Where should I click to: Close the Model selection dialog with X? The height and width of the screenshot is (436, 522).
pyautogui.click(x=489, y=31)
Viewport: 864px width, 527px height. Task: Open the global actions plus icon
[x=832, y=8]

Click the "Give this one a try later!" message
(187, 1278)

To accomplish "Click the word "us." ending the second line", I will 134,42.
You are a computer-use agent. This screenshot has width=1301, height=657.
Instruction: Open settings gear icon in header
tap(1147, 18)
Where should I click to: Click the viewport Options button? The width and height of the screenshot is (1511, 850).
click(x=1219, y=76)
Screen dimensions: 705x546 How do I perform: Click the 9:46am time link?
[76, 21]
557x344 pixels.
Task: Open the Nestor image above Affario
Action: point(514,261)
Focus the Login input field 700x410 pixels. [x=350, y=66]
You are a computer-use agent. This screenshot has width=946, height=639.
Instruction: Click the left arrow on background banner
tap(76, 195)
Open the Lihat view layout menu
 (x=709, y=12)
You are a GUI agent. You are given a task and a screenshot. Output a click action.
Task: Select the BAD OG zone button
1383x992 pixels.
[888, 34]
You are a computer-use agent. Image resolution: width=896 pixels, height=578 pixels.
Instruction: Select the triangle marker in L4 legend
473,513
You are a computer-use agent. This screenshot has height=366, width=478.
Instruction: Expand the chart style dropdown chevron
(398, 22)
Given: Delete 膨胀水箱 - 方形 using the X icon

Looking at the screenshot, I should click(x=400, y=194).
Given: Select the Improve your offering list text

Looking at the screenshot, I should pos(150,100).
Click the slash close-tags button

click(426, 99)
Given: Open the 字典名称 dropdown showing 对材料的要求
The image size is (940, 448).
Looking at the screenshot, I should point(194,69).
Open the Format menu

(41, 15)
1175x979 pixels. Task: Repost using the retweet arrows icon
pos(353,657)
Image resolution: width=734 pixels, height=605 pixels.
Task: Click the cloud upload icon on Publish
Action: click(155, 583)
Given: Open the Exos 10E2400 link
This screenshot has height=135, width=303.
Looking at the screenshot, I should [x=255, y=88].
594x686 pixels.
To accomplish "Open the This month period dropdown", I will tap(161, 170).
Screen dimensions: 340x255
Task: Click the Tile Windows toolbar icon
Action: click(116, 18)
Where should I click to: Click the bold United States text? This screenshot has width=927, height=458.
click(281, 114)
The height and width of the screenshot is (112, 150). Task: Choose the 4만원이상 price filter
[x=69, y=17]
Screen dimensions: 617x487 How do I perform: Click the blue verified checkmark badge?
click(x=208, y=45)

▶ **TASK BRIEF**
Copy the rows above, character for character, from the first line through the line containing "Action: point(514,261)".

▶ **EXERCISE ANSWER**
Where should I click to: Close the Model selection dialog with X? The height and width of the screenshot is (436, 522).
pyautogui.click(x=489, y=31)
Viewport: 864px width, 527px height. Task: Open the global actions plus icon
[x=832, y=8]

Click the "Give this one a try later!" message
(187, 1278)

To accomplish "Click the word "us." ending the second line", I will 134,42.
You are a computer-use agent. This screenshot has width=1301, height=657.
Instruction: Open settings gear icon in header
tap(1147, 18)
Where should I click to: Click the viewport Options button? The width and height of the screenshot is (1511, 850).
click(x=1219, y=76)
Screen dimensions: 705x546 How do I perform: Click the 9:46am time link?
[76, 21]
557x344 pixels.
Task: Open the Nestor image above Affario
Action: point(514,261)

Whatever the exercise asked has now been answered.